▶ Instructions to follow: Write out exactly, please, every line from the beginning of the entries to the line holding "Given: Select cell B9 每月还款金额 label", and no pictures.

**** Dataset content ****

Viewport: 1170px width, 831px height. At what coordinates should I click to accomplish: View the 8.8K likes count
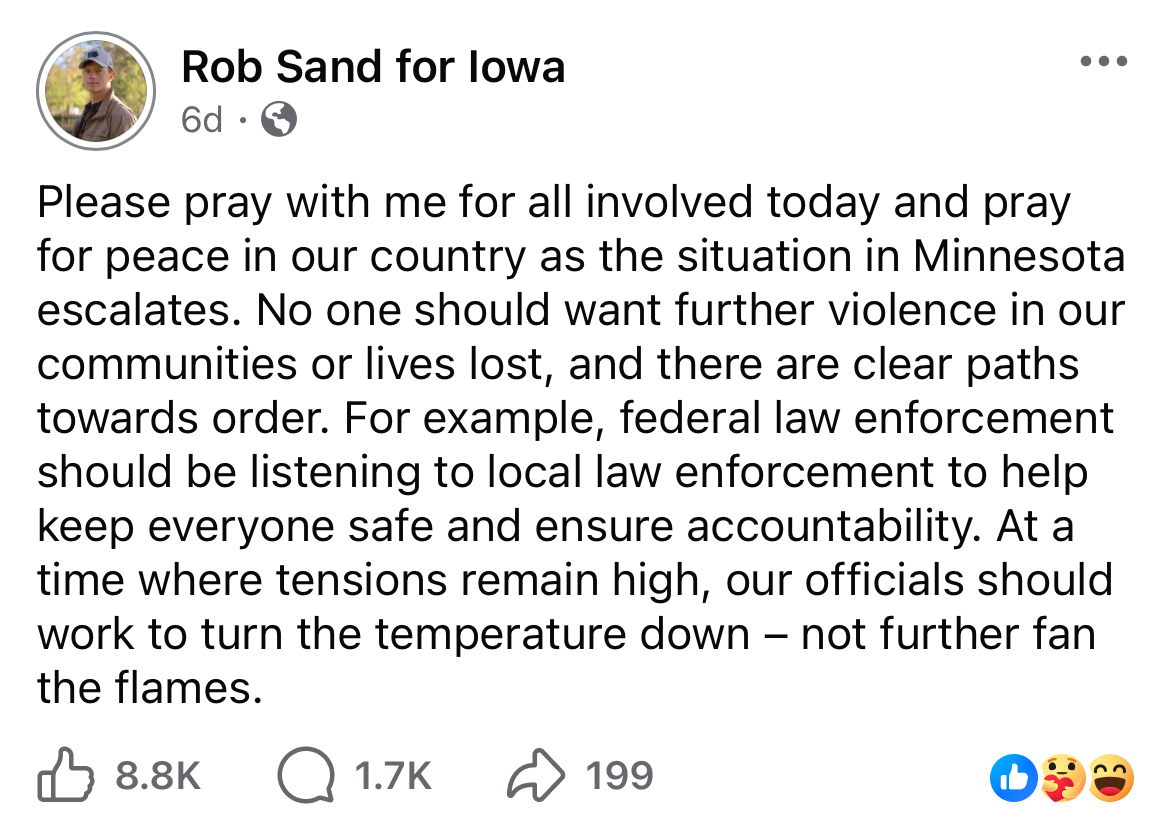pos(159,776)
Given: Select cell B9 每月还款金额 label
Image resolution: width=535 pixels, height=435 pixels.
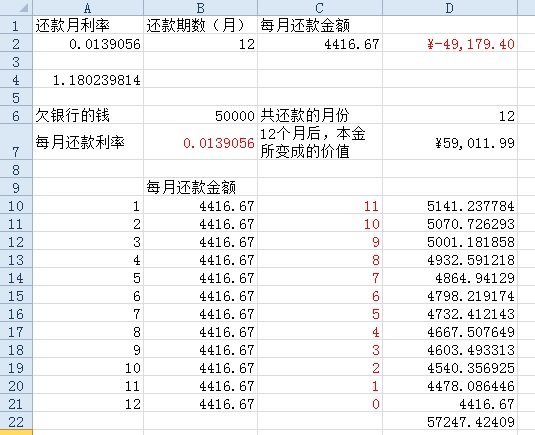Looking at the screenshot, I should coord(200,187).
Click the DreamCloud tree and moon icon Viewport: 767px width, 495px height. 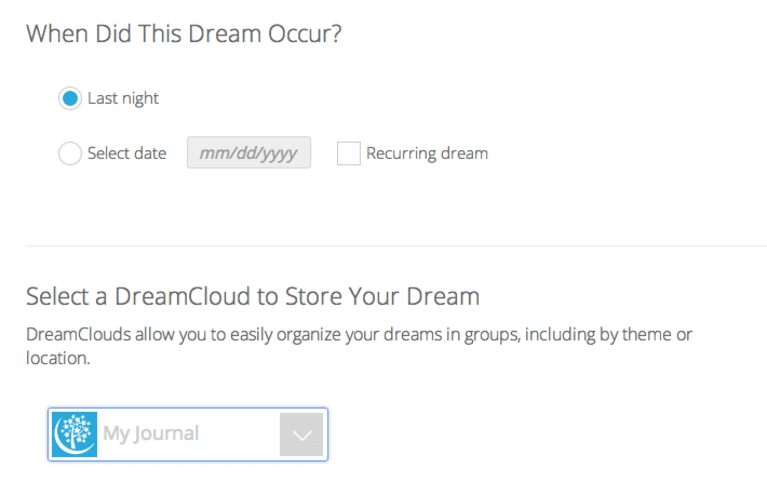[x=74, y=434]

****

▶ Task output:
Viewport: 1170px width, 831px height. At what coordinates should I click to accomplish: View the 8.8K likes count
pos(159,776)
Given: Select cell B9 每月还款金额 label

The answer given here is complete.